Néanmoins, de midi à
trois heures il fait tout de même chaud et le thermomètre pousse allégrement le
mercure jusqu’aux vingt-cinq ou vingt-huit degrés Celsius. Mais, les matinées
sont suffisamment fraîches pour que je puisse effectuer avec plaisir quelques
kilomètres de marche à pied, tandis que les fins d’après-midi peuvent être
consacrées à une partie de tennis, sans avoir à souffrir outre mesure de la chaleur.
Quand aux soirées, je
peux vous assurer qu’un petit lainage, voire une jaquette ne sont pas un luxe.
Difficile de demander un endroit plus agréable pour vivre que Manille en cette fin de 19ème siècle et, même si les équipements sanitaires sont des plus primitifs, la ville entière semble être en bonne condition sanitaire, sans problème d’hygiène majeur à ce jour.
Durant la période des
vacances de fin d’année, période qui se termine aujourd’hui, les entreprises
étrangères se sont arrêtées de travailler et chacun de vaquer à des occupations
plus mondaines.
Le shopping s’est alors retrouvé en vogue et, lors d’une de mes expéditions à la recherche de matériels photographiques, il m’a été possible de faire la découverte de la ‘’Botica Inglesa’’, la boutique anglaise, ou English chemist’s shop, qui semble être la boutique offrant le plus grand choix de produits de toute la ville.
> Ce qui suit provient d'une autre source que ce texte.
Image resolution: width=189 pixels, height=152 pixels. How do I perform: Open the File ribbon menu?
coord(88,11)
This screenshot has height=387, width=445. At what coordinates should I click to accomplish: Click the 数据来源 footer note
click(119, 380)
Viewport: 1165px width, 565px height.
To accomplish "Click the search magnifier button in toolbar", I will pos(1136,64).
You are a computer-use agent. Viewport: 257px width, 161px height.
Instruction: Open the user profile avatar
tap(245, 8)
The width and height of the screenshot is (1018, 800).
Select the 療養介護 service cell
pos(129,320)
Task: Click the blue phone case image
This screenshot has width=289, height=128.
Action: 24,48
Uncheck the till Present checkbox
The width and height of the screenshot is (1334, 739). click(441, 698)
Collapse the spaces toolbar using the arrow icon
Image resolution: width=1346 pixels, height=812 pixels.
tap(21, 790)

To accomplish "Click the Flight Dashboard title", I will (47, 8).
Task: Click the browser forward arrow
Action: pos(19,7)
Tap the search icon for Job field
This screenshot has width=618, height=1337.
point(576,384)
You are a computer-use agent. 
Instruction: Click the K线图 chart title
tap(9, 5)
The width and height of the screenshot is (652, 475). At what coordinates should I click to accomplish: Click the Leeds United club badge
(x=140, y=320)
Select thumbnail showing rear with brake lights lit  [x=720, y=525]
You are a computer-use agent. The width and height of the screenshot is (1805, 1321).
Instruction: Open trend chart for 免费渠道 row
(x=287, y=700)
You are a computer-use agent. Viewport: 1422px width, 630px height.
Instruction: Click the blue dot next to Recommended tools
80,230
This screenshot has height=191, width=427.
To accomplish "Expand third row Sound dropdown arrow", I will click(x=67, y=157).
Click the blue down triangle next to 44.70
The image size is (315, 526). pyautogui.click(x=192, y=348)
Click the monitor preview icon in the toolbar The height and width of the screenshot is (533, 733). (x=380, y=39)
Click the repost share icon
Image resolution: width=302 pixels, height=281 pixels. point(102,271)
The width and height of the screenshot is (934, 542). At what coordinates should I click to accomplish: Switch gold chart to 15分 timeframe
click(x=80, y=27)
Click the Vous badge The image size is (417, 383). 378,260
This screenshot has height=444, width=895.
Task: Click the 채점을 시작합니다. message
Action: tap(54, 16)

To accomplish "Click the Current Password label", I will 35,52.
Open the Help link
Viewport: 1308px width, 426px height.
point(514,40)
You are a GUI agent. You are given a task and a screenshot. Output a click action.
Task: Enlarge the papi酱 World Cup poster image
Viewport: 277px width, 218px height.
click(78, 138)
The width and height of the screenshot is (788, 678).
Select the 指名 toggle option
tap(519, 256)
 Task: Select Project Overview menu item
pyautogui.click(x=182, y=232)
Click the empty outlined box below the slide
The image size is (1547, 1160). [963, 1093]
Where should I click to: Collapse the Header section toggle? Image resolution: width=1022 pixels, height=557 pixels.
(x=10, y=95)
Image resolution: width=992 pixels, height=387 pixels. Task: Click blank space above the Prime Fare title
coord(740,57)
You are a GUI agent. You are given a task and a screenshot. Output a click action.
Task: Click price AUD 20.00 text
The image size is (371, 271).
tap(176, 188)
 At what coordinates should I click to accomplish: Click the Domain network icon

Une sorte de Samaritaine avant l’heure.
Le shopping s’est alors retrouvé en vogue et, lors d’une de mes expéditions à la recherche de matériels photographiques, il m’a été possible de faire la découverte de la ‘’Botica Inglesa’’, la boutique anglaise, ou English chemist’s shop, qui semble être la boutique offrant le plus grand choix de produits de toute la ville.
Une sorte de Samaritaine avant l’heure.
Ici il est possible
d’acheter de tout, cela va du verre à soda au métier à tisser complet, en
passant par les objets intermédiaires,
sans oublier les brosses à dents, les appareils photos et tous les accessoires
possibles et imaginables.
Parlant de shopping me
fait penser au système du ‘’chit’’, non vous n’y êtes pas, l’autre s’écrit
shit, de plus l’appellation n’arrivera
dans le langage populaire que vers la fin des années 60, début des années 1970,
si ma mémoire ne me fait pas défaut.
Donc il faut que je vous
parle du système du ‘’chit’’, un système largement pratiqué en Asie du sud-est
à notre époque. Lorsque les gens, quand vous-même faites vos achats, vous
passez à la caisse, mais vous ne payez pas … pas en cash, pas en espèces tout
du moins. Ici personne ne paie en espèces et savez-vous pourquoi ? La
faute au dollar Mexicain, au lourd, au très lourd dollar Mexicain !
C’est la seule monnaie
qui a cours sur les îles, mais il est si lourd qu’il est impossible d’en
transporter dans les poches de nos costumes légers de textile blanc. Personnellement je recommande le lin, léger,
aéré, bien que se froissant rapidement.
Donc lorsque vous passez
à la caisse, vous allez signer un I.O.U., c’est simple et pas compliqué, vous
signez un I.O.U. dont l’écriture indique les achats, la date et le montant total de ces achats.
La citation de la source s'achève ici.